I recently read this article on how to create a heatmap from google location history data. testing it myself, I got some amazing results:
The big red circles represent cities where I’ve spent a significant amount of time. the purple hue in different places represents places he had traveled to or passed during a train ride.
my old phone had some gps issues causing my location to show in arizona usa. uu. surprisingly (or not?) he even gave proof of that!
This was all really cool to see, but I really wanted to dive in and learn more about my travel patterns over the years.
Like most data science problems, data preprocessing was definitely the critical point. the data was in a json format where the meaning of the different attributes was not very clear.
data extraction
After some research, I found this article, which cleared up a lot of things. however, there are some questions that still remain unanswered:-
- what does the typetilting activity mean?

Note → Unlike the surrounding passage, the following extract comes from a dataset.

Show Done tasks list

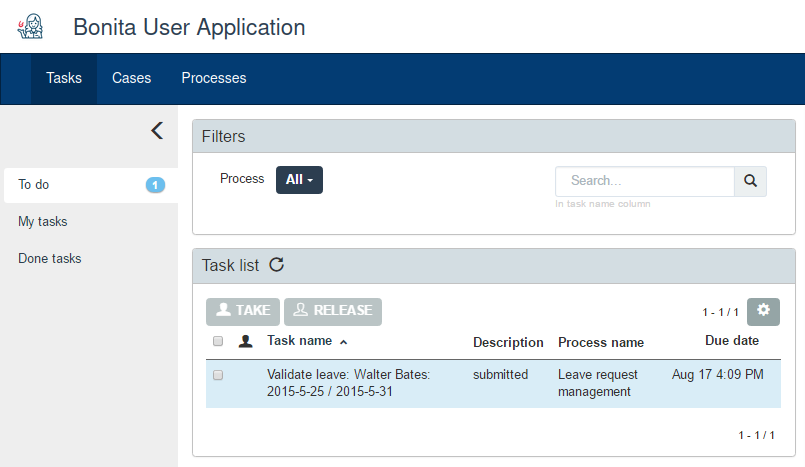50,258
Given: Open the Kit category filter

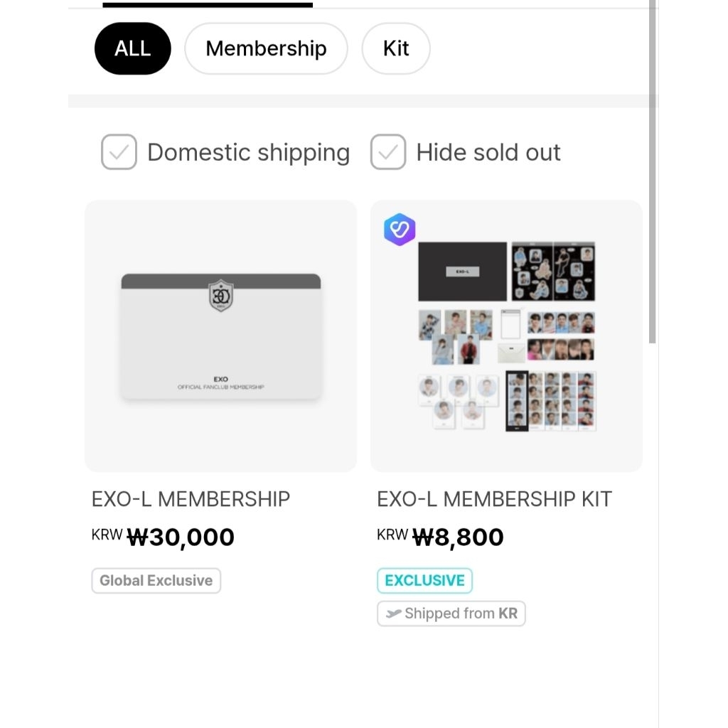Looking at the screenshot, I should click(x=396, y=48).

- I assumed that the confidence is the probability of each task. However, many times they do not add up to 100. If they do not represent probabilities, what do they represent?
- What is the difference between the type of activity walking and walking?
- How can Google predict the type of activity between in_two_wheeler_vehicle vs in_four_wheeler_vehicle?!
If anyone has been able to figure it out, please let me know in the comments.
edit: There has been some discussion of these issues in this thread. You can find a paper on human activity recognition using smartphone data here.
assumptions
As I continued to structure my preprocessing pipeline, I realized that I would have to make a few assumptions to account for all the data attributes.
- gps is always on (a strong assumption that is later fixed).
- the confidence interval is the probability of the type of activity. this assumption helps us account for several possible activity types for a given instance without underrepresenting or overrepresenting any particular activity type.
- each record has two types of timestamps. (i) corresponding to the position of latitude and longitude. (ii) corresponding to the activity. Since the difference between two timestamps used to be very small (< 30 seconds), I safely used the corresponding latitude and longitude timestamp for our analysis
data cleaning
remember i told you my gps was showing arizona, usa. uu. like location? I didn’t want those data points to differ significantly from the results. Using the longitudinal limits of India, I filtered out data points pertaining to India only.
cities for each data point
I wanted to get the corresponding city for each given latitude and longitude. a simple google search gave me the coordinates of the main cities i have lived in i.e. delhi, goa, trivandrum and bangalore.
distance
records consist of latitude and longitude. to calculate the distance traveled between records, one has to convert these values to formats that can be used for distance-related calculations.
normalized distance
each record consists of activity. each activity consists of one or more activity types together with confidence (called probability). to account for the confidence of the measurement, I devised a new metric called normalized distance which is simply distance * confidence
Now comes the interesting part! Before I dive into the ideas, let me summarize some of the data attributes:-
- precision: estimation of the precision of the data. an accuracy of less than 800 is generally considered high. therefore, we have discarded columns with a precision greater than 1000
- day: represents the day of the month
- day_of_the_week: represents the day of the week
- month: represents the month
- year: represents the year
- distance: total distance traveled
- city: city corresponding to that data point
outlier detection
There are a total of 1158736 data points. 99% of the points cover a distance of less than 1 mile. the remaining 1% are anomalies caused by poor reception/flight mode.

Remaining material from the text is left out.